Self-hosting email is the final frontier of infrastructure ownership — and for good reason. Email is harder than a web app. IP reputation, deliverability configuration, and the maintenance reality of keeping a Postfix server healthy are real challenges that most self-hosting guides understate.
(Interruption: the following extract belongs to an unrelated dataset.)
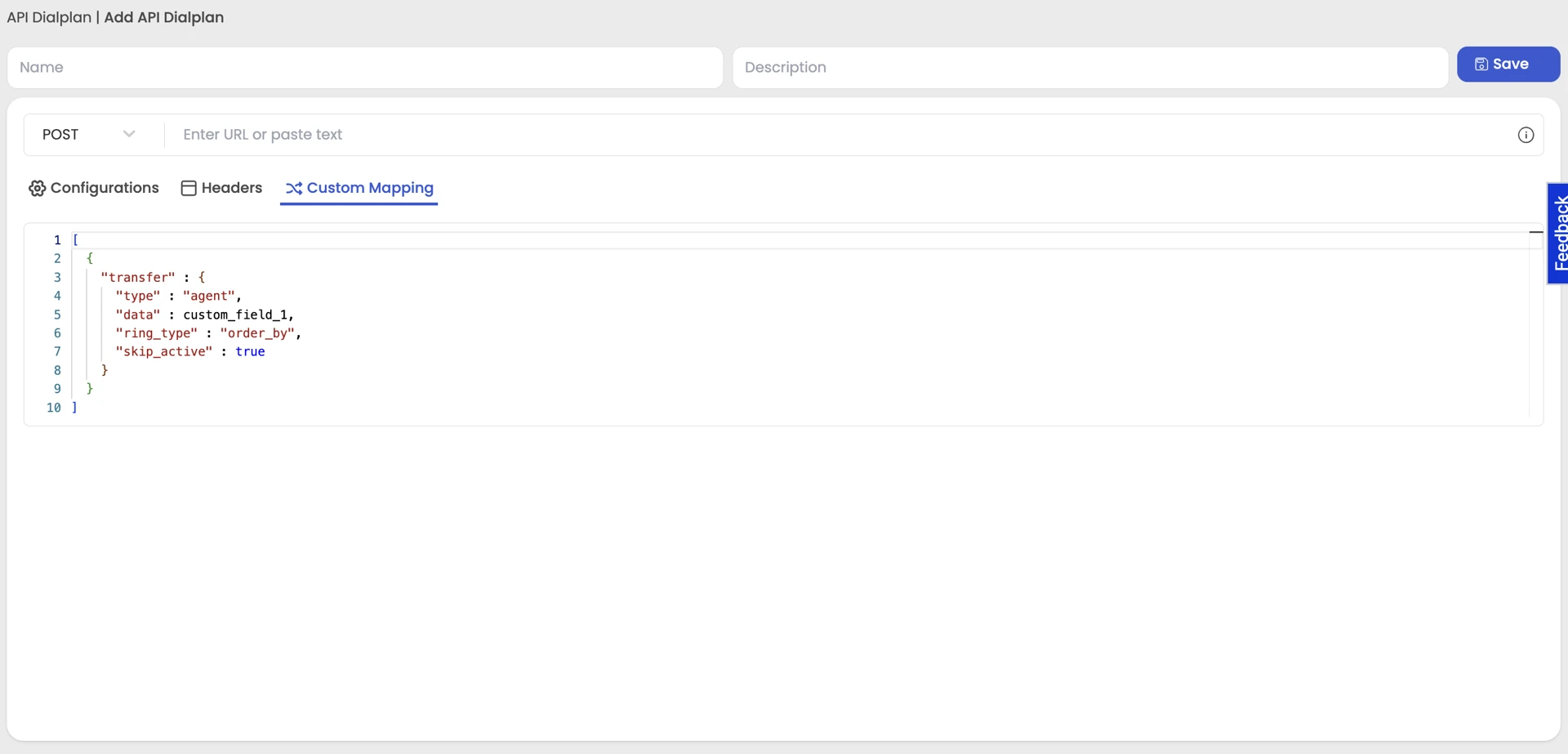Viewport: 1568px width, 754px height.
Task: Click the API Dialplan breadcrumb link
Action: point(49,17)
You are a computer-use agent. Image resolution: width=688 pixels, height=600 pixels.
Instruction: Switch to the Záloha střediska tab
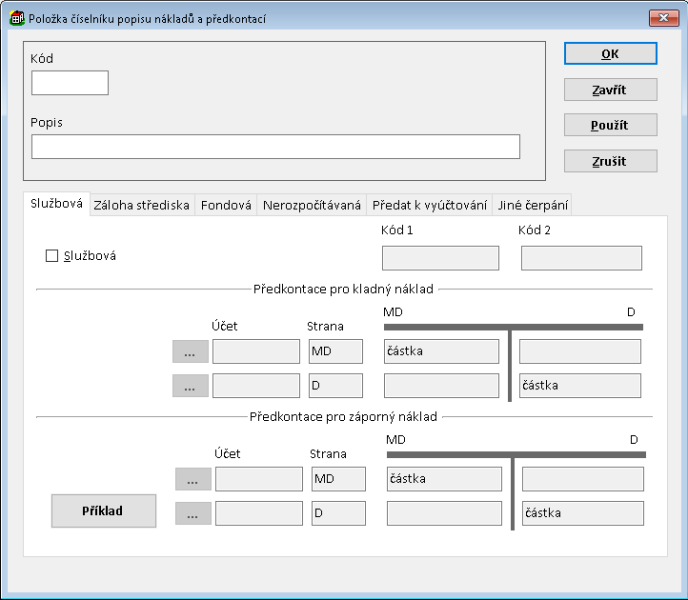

This guide is honest about those challenges. It also covers the three best modern options for actually doing it: Mail-in-a-Box (beginner-friendly, automated everything), Stalwart (Rust-powered, enterprise-grade, extremely configurable), and Mox (Go single binary, SIDN-rated best for security standards). We also cover when you should just pay for email and move on.

## TL;DR

**Mail-in-a-Box** if you want everything automated with a single setup script and you're on Ubuntu 22.04. **Mox** if you want a modern single-binary server with excellent security defaults and a built-in quickstart wizard. **Stalwart** if you need JMAP, multi-tenancy, cluster support, or the most configurable email server in the open-source ecosystem. None of these if your primary concern is bulk email delivery — self-hosted servers are for receiving and personal/transactional sending.

## Key Takeaways

- **Mail-in-a-Box**: 15,200 GitHub stars, v74 (Jan 2026), Apache 2.0 — the easiest complete setup (one script, automatic DNS/DKIM/DMARC/TLS)
- **Stalwart**: 11,900 GitHub stars, v0.15.5 (Feb 2026), AGPL-3.0/Enterprise — Rust, JMAP+IMAP+CalDAV+CardDAV, ~50MB idle, no built-in webmail
- **Mox**: 5,600 GitHub stars, v0.0.15 (Apr 2025), MIT — Go single binary, built-in webmail, `mox quickstart` generates all DNS records
- **IP reputation is the hardest part** — VPS IPs start with zero reputation; Gmail/Outlook throttle new senders aggressively
- **Deliverability configuration**: all three auto-configure SPF, DKIM, and DMARC — this is genuinely handled better than DIY Postfix
- **Cost**: ~$5–10/month VPS vs $6/user/month for Google Workspace or $5/user/month for Fastmail

---

## Feature Comparison

| Feature | Mail-in-a-Box | Stalwart | Mox |
|---|---|---|---|
| **Language** | Shell/Python | Rust | Go |
| **Version** | v74 (Jan 2026) | v0.15.5 (Feb 2026) | v0.0.15 (Apr 2025) |
| **License** | Apache 2.0 | AGPL-3.0 + Enterprise | MIT |
| **GitHub stars** | 15,200 | 11,900 | 5,600 |
| **SMTP** | Postfix | Native (Rust) | Native (Go) |
| **IMAP** | Dovecot | Native (Rust) | Native (Go) |
| **JMAP** | No | Yes | No |
| **POP3** | No | Yes | No |
| **Built-in webmail** | Roundcube | No (planned) | Yes (minimal) |
| **Built-in DNS** | Yes (NSD4) | No | No |
| **CalDAV/CardDAV** | Via Nextcloud | Yes (native) | No |
| **SPF/DKIM/DMARC** | Automatic | Automatic | Automatic |
| **DANE/MTA-STS** | Yes | Yes | Yes |
| **Min RAM** | 1 GB practical | 1 GB | 512 MB |
| **Docker** | No (bare metal) | Yes | No (single binary) |
| **Setup complexity** | Low | Medium | Low-Medium |

---

## Mail-in-a-Box

Mail-in-a-Box is the opinion-having, zero-surprises approach to self-hosted email. It installs the entire Postfix + Dovecot + Roundcube + SpamAssassin + Nextcloud (CalDAV/CardDAV) stack and configures everything automatically.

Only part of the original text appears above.